Bill Kissane is on the faculty of the London School of Economics.   On August 9, 2016, he interviewed University of Michigan Department of Sociology faculty member Fatma Müge Göçek for the website H-Nationalism.   Their wide ranging conversation started from her growing up in Turkey and decision to become an Academic to her interpretation of what is going on in the Turkish government right now.   

The Introduction is excerpted here:

"Bill Kissane first encountered Professor Fatma Müge Göçek at a conference held by the LSE Turkish Studies programme on March 17 2016. The conference theme was ‘Interrogating the Post-Ottoman’ and the day was devoted to the comparative study of that part of the world - especially south-eastern Europe - which had been under Ottoman rule before 1923. More specifically, the conference explored parallels and contrasts between Ottoman and western Imperialism, Ottoman practices of pluralism, and those historical and cultural commonalities which some claim have made the post-Ottoman world a unified region. Professor Goçek’s paper ‘Imagined Boundaries of the Post-Ottomans’ showed how different attitudes to the imperial past still played a significant role in party political divisions within the Turkish Republic, most visibly since the coming to power of the Justice and Development Party (AKP) in 2002.

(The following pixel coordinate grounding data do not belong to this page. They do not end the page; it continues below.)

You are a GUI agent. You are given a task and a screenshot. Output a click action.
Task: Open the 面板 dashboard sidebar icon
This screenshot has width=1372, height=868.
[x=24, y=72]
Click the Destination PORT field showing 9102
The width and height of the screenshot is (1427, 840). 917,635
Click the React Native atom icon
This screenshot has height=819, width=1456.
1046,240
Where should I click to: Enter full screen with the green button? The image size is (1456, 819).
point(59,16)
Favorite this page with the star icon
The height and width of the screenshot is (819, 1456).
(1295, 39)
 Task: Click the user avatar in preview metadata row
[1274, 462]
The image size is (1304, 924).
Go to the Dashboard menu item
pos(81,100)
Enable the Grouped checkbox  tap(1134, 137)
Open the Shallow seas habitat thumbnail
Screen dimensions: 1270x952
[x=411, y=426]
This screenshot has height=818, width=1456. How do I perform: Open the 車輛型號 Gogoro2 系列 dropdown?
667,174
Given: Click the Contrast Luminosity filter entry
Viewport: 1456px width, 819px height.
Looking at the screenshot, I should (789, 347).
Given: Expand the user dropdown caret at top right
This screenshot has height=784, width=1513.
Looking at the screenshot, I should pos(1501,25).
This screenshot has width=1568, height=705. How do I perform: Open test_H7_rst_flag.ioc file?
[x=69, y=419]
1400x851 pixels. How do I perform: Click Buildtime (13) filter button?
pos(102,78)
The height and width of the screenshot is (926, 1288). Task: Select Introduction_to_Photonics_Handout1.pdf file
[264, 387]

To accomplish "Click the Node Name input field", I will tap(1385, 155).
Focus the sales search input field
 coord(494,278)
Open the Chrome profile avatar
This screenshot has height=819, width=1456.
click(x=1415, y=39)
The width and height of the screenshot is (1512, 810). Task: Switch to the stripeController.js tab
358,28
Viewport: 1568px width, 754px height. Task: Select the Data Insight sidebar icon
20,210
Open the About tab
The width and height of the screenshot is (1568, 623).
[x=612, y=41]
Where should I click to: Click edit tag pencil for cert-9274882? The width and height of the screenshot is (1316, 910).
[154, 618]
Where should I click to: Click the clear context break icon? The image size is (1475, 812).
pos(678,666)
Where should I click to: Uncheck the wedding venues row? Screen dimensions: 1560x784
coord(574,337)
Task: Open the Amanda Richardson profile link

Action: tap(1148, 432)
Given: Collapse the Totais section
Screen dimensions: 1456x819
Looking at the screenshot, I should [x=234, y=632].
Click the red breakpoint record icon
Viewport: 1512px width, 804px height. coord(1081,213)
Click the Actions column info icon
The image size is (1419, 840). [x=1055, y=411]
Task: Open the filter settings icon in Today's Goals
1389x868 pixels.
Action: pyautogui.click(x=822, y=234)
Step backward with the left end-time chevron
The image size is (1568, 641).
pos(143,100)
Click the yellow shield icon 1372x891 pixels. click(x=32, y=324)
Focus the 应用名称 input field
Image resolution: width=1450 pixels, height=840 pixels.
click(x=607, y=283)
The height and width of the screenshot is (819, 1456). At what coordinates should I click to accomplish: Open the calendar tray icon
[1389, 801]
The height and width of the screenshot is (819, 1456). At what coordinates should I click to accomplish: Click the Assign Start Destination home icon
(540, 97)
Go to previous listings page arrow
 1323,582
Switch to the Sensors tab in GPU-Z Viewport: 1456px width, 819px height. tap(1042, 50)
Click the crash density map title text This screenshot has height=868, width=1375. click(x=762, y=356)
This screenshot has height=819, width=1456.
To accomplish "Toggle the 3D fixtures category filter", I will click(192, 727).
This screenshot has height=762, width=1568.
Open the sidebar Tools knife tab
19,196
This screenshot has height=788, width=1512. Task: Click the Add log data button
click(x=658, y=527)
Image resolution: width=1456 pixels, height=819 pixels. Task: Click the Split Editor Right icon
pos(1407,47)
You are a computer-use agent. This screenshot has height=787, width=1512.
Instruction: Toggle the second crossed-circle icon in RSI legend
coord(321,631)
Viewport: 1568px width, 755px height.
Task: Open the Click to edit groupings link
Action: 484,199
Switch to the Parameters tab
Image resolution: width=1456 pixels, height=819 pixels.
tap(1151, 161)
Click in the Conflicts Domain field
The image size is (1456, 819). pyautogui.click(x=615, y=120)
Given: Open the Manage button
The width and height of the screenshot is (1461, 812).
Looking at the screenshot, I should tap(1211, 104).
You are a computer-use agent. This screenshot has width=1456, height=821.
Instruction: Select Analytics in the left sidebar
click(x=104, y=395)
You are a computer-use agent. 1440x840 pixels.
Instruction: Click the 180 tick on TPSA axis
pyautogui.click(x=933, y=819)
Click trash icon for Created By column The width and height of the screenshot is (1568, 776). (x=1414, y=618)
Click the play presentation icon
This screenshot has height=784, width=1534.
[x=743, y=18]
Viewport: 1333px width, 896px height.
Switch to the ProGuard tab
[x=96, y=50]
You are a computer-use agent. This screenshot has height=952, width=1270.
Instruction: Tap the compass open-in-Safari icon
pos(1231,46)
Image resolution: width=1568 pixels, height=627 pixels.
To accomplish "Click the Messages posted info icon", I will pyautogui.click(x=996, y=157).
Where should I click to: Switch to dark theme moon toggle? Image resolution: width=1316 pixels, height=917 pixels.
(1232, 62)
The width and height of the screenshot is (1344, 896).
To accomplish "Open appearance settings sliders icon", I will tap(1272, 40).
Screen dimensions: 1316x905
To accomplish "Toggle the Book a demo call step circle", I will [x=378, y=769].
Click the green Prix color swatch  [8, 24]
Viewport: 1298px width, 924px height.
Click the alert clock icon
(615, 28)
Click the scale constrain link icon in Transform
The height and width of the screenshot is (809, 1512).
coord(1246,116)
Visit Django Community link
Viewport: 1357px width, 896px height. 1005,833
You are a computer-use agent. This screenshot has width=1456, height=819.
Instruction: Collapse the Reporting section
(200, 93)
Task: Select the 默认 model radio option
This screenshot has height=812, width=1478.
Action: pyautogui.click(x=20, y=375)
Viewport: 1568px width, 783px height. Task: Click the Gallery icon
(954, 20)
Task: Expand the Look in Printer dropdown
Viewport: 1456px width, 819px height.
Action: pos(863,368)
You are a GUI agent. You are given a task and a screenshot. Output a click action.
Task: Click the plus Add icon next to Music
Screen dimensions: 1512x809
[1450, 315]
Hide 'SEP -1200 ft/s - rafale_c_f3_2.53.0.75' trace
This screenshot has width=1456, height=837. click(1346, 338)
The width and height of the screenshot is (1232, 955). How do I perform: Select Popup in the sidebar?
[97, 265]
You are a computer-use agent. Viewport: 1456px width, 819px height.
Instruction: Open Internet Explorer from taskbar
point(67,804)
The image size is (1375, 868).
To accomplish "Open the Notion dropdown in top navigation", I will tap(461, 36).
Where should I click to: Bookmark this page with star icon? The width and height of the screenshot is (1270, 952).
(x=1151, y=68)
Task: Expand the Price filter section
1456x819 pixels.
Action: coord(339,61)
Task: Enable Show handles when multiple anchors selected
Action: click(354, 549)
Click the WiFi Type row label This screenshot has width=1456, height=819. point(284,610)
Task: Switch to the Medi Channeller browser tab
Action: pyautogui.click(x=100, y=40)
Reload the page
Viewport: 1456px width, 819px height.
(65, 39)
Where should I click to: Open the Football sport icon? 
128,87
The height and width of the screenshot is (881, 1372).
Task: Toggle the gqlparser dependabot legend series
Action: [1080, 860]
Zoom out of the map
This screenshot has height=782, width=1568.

First educated at Boğaziçi University in Istanbul Turkey, Professor Göçek moved to Princeton in the United States in 1981 where she completed an MA in 1984 and was awarded her doctorate in 1988. In the same year she was appointed Assistant Professor of Sociology at the University of Michigan where she still teaches in the Department of Sociology and the Programme in Women’s Studies. In that period she has authored three monographs and four edited books, mostly focussing on the politics of Turkey and the Middle East. A select bibliography can be found at the bottom of this interview. She became full professor in the same university in 2012.

A central issue in her field has been the way in which Ottoman legacies affect the management (or otherwise) of cultural diversity in the Balkans, Anatolia and the Middle East. This has increasingly become a fundamental issue in Professor Göçek’s work too. Having begun her academic career working on an issue that has been central to the historical sociology of ‘the European periphery’ – how agrarian societies come to terms with western modernity – increasingly her focus is on nationalism: on those current internal conflicts which have followed the formation of a nationalist Republic out of the Ottoman Empire. Be these conflicts ethnic, ideological or religious, they form important threads of continuity running from the late nineteenth century to the early twenty first, and are an appropriate focus for a scholar who interprets the task of the historical sociologist to write present-centred histories of the past. This ambition is full of controversy, indeed risk, and is eloquent testimony to the reality that the break with the Ottoman Empire remains ‘an unsettled accomplishment’ for both Turkey and its neighbours."